§ Given records
[start]
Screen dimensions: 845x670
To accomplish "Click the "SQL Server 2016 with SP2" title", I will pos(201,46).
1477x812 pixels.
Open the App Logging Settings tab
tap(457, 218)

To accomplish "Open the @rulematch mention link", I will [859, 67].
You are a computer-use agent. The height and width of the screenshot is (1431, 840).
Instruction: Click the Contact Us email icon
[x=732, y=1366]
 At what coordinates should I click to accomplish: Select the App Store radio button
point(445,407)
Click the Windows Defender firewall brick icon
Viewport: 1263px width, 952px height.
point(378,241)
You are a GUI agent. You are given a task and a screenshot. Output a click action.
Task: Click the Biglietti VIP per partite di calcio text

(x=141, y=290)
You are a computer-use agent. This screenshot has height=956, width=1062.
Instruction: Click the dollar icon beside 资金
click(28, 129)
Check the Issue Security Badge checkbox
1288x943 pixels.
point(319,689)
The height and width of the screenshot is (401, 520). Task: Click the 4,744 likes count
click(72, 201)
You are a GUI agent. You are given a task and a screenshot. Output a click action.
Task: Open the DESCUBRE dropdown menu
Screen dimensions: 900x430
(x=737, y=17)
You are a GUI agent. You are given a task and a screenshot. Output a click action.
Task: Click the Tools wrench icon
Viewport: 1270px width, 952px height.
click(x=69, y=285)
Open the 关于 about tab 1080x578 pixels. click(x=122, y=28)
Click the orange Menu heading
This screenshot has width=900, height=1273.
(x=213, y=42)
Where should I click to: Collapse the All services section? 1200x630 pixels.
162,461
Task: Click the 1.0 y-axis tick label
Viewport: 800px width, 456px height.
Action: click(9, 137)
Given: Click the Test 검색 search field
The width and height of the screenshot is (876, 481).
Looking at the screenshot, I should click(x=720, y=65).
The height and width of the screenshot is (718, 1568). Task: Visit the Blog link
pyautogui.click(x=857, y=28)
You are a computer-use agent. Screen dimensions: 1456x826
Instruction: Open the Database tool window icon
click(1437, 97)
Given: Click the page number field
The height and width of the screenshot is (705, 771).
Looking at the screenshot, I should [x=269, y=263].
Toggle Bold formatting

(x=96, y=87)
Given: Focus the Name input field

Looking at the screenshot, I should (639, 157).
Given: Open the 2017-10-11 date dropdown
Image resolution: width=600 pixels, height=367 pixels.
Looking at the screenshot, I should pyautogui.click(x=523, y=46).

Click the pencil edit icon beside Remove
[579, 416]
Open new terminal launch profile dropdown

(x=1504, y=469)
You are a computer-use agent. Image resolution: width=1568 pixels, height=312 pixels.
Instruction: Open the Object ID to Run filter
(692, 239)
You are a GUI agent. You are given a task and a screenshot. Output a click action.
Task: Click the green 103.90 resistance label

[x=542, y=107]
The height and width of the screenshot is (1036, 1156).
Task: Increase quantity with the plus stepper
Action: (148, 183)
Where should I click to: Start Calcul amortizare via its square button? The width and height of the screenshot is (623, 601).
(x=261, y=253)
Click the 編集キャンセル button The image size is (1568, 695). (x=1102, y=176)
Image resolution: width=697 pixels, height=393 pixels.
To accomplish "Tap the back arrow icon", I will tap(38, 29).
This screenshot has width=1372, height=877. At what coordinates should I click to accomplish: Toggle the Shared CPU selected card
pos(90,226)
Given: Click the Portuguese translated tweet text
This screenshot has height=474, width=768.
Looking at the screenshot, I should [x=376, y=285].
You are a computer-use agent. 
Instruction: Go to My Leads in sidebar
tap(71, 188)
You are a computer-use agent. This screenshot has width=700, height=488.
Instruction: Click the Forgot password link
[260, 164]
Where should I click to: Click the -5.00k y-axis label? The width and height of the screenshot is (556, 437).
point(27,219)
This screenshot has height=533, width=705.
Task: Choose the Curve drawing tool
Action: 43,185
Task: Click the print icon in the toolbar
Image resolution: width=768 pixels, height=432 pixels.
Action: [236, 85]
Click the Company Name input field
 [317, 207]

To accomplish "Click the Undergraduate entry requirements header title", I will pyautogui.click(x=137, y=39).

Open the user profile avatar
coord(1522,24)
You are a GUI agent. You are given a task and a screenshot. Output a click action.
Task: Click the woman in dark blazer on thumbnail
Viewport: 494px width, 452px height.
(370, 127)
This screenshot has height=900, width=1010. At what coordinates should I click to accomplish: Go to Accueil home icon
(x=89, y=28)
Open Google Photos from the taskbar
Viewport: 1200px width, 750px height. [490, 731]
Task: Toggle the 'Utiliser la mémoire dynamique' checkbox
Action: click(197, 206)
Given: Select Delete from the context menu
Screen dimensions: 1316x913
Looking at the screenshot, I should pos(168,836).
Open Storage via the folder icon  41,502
[end]
§ Work instructions
Could you reproduce all of the rows above verbatim, from the first line to the last?

§ Exercise result
Screen dimensions: 845x670
To accomplish "Click the "SQL Server 2016 with SP2" title", I will pos(201,46).
1477x812 pixels.
Open the App Logging Settings tab
tap(457, 218)

To accomplish "Open the @rulematch mention link", I will [859, 67].
You are a computer-use agent. The height and width of the screenshot is (1431, 840).
Instruction: Click the Contact Us email icon
[x=732, y=1366]
 At what coordinates should I click to accomplish: Select the App Store radio button
point(445,407)
Click the Windows Defender firewall brick icon
Viewport: 1263px width, 952px height.
point(378,241)
You are a GUI agent. You are given a task and a screenshot. Output a click action.
Task: Click the Biglietti VIP per partite di calcio text

(x=141, y=290)
You are a computer-use agent. This screenshot has height=956, width=1062.
Instruction: Click the dollar icon beside 资金
click(28, 129)
Check the Issue Security Badge checkbox
1288x943 pixels.
point(319,689)
The height and width of the screenshot is (401, 520). Task: Click the 4,744 likes count
click(72, 201)
You are a GUI agent. You are given a task and a screenshot. Output a click action.
Task: Open the DESCUBRE dropdown menu
Screen dimensions: 900x430
(x=737, y=17)
You are a GUI agent. You are given a task and a screenshot. Output a click action.
Task: Click the Tools wrench icon
Viewport: 1270px width, 952px height.
click(x=69, y=285)
Open the 关于 about tab 1080x578 pixels. click(x=122, y=28)
Click the orange Menu heading
This screenshot has width=900, height=1273.
(x=213, y=42)
Where should I click to: Collapse the All services section? 1200x630 pixels.
162,461
Task: Click the 1.0 y-axis tick label
Viewport: 800px width, 456px height.
Action: click(9, 137)
Given: Click the Test 검색 search field
The width and height of the screenshot is (876, 481).
Looking at the screenshot, I should click(x=720, y=65).
The height and width of the screenshot is (718, 1568). Task: Visit the Blog link
pyautogui.click(x=857, y=28)
You are a computer-use agent. Screen dimensions: 1456x826
Instruction: Open the Database tool window icon
click(1437, 97)
Given: Click the page number field
The height and width of the screenshot is (705, 771).
Looking at the screenshot, I should [x=269, y=263].
Toggle Bold formatting

(x=96, y=87)
Given: Focus the Name input field

Looking at the screenshot, I should (639, 157).
Given: Open the 2017-10-11 date dropdown
Image resolution: width=600 pixels, height=367 pixels.
Looking at the screenshot, I should pyautogui.click(x=523, y=46).

Click the pencil edit icon beside Remove
[579, 416]
Open new terminal launch profile dropdown

(x=1504, y=469)
You are a computer-use agent. Image resolution: width=1568 pixels, height=312 pixels.
Instruction: Open the Object ID to Run filter
(692, 239)
You are a GUI agent. You are given a task and a screenshot. Output a click action.
Task: Click the green 103.90 resistance label

[x=542, y=107]
The height and width of the screenshot is (1036, 1156).
Task: Increase quantity with the plus stepper
Action: (148, 183)
Where should I click to: Start Calcul amortizare via its square button? The width and height of the screenshot is (623, 601).
(x=261, y=253)
Click the 編集キャンセル button The image size is (1568, 695). (x=1102, y=176)
Image resolution: width=697 pixels, height=393 pixels.
To accomplish "Tap the back arrow icon", I will tap(38, 29).
This screenshot has width=1372, height=877. At what coordinates should I click to accomplish: Toggle the Shared CPU selected card
pos(90,226)
Given: Click the Portuguese translated tweet text
This screenshot has height=474, width=768.
Looking at the screenshot, I should [x=376, y=285].
You are a computer-use agent. 
Instruction: Go to My Leads in sidebar
tap(71, 188)
You are a computer-use agent. This screenshot has width=700, height=488.
Instruction: Click the Forgot password link
[260, 164]
Where should I click to: Click the -5.00k y-axis label? The width and height of the screenshot is (556, 437).
point(27,219)
This screenshot has height=533, width=705.
Task: Choose the Curve drawing tool
Action: 43,185
Task: Click the print icon in the toolbar
Image resolution: width=768 pixels, height=432 pixels.
Action: [236, 85]
Click the Company Name input field
 [317, 207]

To accomplish "Click the Undergraduate entry requirements header title", I will pyautogui.click(x=137, y=39).

Open the user profile avatar
coord(1522,24)
You are a GUI agent. You are given a task and a screenshot. Output a click action.
Task: Click the woman in dark blazer on thumbnail
Viewport: 494px width, 452px height.
(370, 127)
This screenshot has height=900, width=1010. At what coordinates should I click to accomplish: Go to Accueil home icon
(x=89, y=28)
Open Google Photos from the taskbar
Viewport: 1200px width, 750px height. [490, 731]
Task: Toggle the 'Utiliser la mémoire dynamique' checkbox
Action: click(197, 206)
Given: Select Delete from the context menu
Screen dimensions: 1316x913
Looking at the screenshot, I should pos(168,836).
Open Storage via the folder icon  41,502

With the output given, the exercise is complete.